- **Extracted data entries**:
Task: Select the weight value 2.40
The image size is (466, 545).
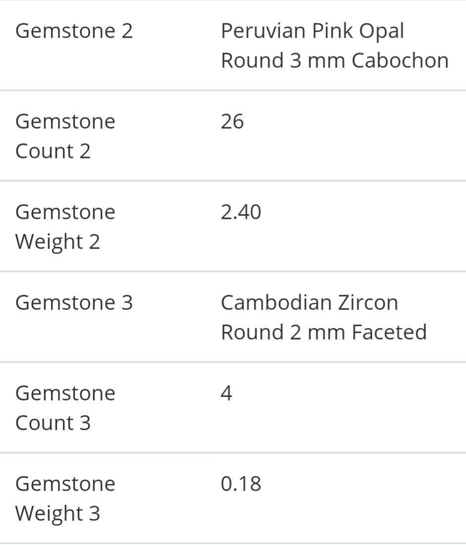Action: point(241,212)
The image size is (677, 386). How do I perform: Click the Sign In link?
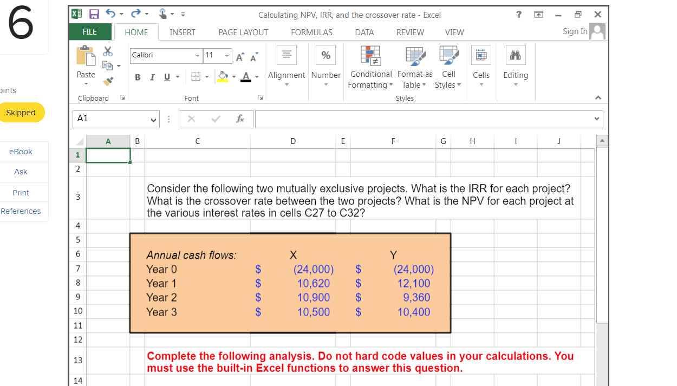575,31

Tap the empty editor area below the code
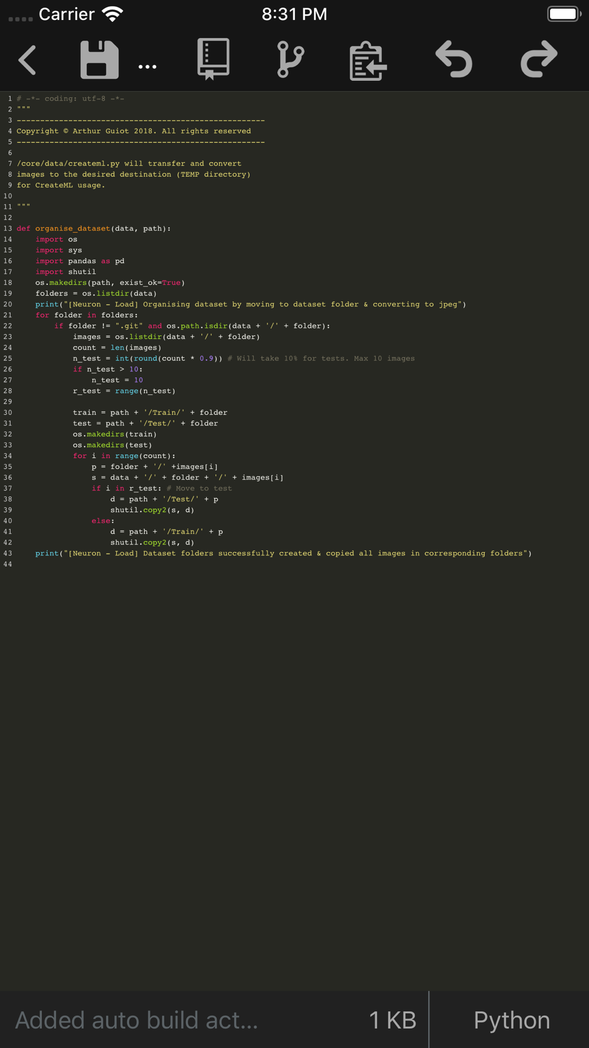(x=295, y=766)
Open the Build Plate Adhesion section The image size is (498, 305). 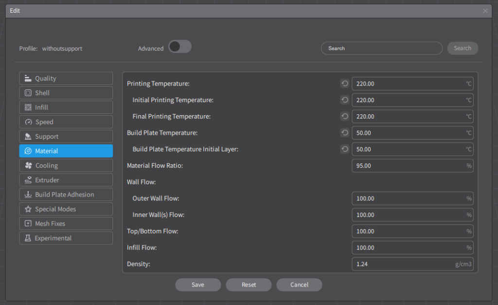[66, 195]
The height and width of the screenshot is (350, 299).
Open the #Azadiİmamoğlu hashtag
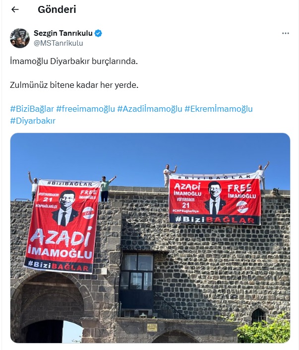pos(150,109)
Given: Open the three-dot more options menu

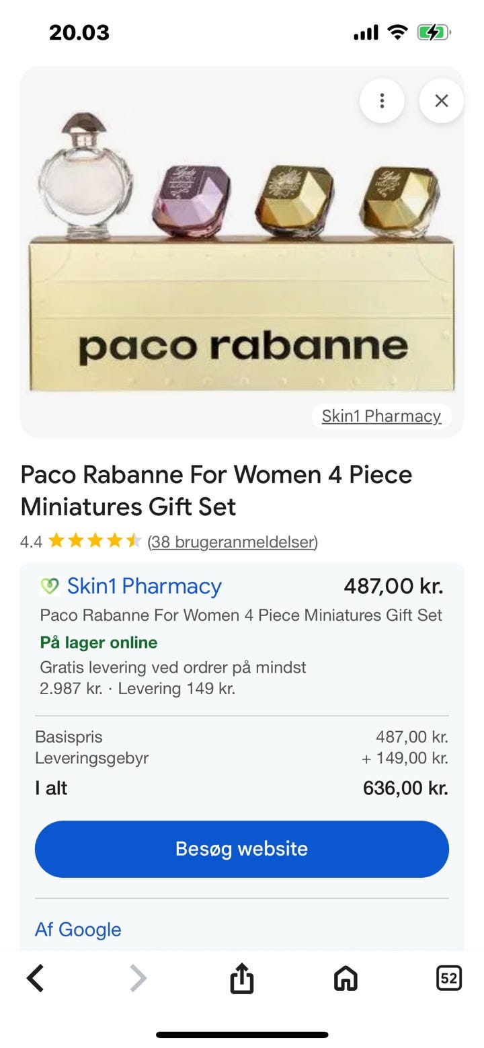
* * *
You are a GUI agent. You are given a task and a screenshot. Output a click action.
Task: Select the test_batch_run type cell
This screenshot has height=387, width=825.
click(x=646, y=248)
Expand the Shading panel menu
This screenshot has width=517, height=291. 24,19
==
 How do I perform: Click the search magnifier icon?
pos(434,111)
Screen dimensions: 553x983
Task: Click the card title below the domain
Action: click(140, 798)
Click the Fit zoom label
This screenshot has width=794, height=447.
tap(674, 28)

- **What the task asks**: Give back, exactly and without pictures, the stretch of the records above from the line containing "The height and" through the line containing "Given: Open the three-dot more options menu", with both end lines included.

- **Output of the task**:
The height and width of the screenshot is (350, 299).
Open the #Azadiİmamoğlu hashtag
pos(150,109)
Given: Open the three-dot more options menu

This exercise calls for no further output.